:: EXERCISE MATERIALS

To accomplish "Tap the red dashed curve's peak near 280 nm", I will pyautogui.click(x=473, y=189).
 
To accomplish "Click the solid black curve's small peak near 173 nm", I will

::::
:: EXERCISE MATERIALS

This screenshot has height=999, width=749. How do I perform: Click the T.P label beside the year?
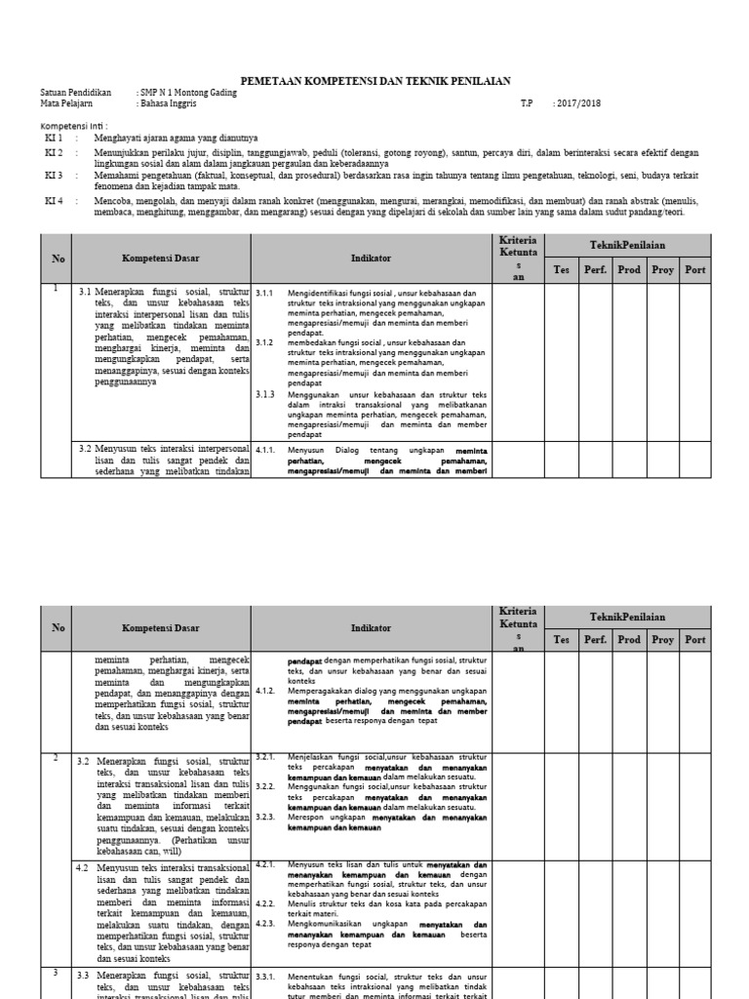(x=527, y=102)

::::
:: EXERCISE MATERIALS

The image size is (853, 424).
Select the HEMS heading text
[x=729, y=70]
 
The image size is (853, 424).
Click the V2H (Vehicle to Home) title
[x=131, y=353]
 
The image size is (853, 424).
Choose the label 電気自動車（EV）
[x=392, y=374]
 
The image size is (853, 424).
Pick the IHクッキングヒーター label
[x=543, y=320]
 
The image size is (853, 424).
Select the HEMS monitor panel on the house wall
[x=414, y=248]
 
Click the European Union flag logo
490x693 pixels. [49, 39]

::::

Swap "label" for "tag" in the lines running from the one holding "This screenshot has" through the one holding "(x=527, y=102)", inclusive. Write out only those lines, otherwise unchanged, and leave the pictures out.

This screenshot has height=999, width=749. How do I perform: Click the T.P tag beside the year?
(x=527, y=102)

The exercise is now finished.